**** Working data ****
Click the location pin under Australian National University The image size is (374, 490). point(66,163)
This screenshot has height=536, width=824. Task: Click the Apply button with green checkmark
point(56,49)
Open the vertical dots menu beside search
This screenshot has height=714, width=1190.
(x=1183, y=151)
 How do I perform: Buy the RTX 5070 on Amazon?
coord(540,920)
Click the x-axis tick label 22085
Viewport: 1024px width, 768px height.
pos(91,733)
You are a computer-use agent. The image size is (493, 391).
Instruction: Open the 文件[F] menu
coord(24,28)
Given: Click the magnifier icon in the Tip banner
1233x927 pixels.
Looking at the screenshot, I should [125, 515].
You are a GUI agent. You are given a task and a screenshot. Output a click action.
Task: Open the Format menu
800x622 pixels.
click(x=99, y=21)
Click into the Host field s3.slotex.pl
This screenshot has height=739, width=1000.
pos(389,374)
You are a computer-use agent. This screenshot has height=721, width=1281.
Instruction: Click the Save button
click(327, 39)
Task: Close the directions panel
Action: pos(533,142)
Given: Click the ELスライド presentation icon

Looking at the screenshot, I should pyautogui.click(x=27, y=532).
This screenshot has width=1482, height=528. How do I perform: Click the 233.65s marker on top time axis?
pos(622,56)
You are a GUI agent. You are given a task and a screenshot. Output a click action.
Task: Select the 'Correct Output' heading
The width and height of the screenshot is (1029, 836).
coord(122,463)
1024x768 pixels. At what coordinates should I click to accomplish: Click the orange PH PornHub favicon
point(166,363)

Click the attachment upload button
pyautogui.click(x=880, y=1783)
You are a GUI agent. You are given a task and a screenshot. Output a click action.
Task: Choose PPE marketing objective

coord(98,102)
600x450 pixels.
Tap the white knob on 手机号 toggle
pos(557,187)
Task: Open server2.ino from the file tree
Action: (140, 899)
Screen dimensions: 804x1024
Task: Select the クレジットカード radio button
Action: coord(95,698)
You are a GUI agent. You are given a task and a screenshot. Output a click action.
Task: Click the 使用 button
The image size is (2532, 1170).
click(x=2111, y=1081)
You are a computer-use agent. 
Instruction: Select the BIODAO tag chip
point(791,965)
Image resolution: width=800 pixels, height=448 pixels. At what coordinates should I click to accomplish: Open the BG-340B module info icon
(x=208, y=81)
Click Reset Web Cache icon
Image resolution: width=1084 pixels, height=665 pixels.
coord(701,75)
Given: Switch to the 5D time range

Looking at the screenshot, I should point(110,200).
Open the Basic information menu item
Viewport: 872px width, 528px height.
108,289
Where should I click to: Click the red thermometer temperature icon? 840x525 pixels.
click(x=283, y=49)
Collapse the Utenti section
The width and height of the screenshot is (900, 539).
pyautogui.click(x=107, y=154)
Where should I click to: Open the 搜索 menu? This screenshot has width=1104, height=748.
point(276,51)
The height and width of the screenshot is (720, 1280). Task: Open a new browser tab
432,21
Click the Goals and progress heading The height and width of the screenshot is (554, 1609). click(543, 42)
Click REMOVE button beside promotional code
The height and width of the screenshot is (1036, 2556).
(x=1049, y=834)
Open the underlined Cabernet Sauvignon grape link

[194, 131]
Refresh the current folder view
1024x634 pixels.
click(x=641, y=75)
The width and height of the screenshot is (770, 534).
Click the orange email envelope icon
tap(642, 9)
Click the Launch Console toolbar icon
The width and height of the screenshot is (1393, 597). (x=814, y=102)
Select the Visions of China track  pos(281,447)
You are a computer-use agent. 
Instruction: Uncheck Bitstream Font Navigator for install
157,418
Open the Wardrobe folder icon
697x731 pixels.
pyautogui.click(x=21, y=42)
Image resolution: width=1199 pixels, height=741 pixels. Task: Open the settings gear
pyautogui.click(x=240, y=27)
****
### Task item
How many lines of the listing above hold "beside"? Answer with the number alone.

### Solution to this exercise
2